JAKARTA, Berita HUKUM - Pemerintah resmi melarang seluruh kegiatan Front Pembela Islam (FPI), baik sebagai organisasi masyarakat maupun sebagai organisasi.
Penetapan FPI sebagai organisasi terlarang disampaikan oleh Menteri Koordinator (Menko) Politik Hukum dan Keamanan (Polhukam) Mahfud MD dalam konferensi pers, Rabu (30/12).
Dalam kesempatan yang sama, Wakil Menteri Hukum dan HAM Eddy Hiraej membacakan dasar hukum pelarangan FPI sebagai organisasi legal di Indonesia.

#### [Soal Tertulis]
Tolong kutip persis bagian berita tentang pelarangan FPI, mulai dari kata-kata yang memuat "Penetapan FPI sebagai" dan berhenti setelah "pers, Rabu (30/12).". Data ini diambil dari sumber yang berbeda.

#### [Bagian Data]
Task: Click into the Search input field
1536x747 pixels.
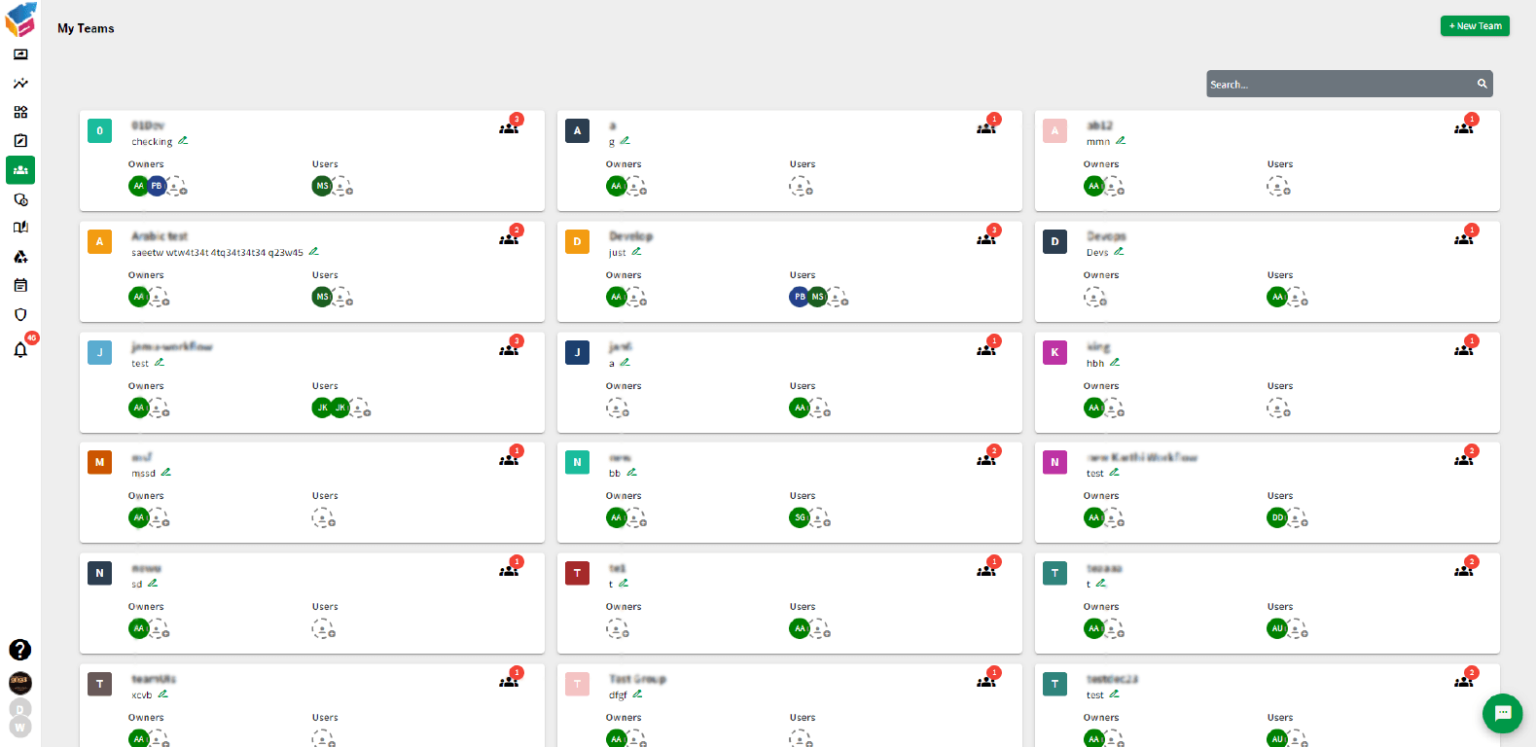Action: tap(1340, 84)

#### [Jawaban Latihan]
Penetapan FPI sebagai organisasi terlarang disampaikan oleh Menteri Koordinator (Menko) Politik Hukum dan Keamanan (Polhukam) Mahfud MD dalam konferensi pers, Rabu (30/12).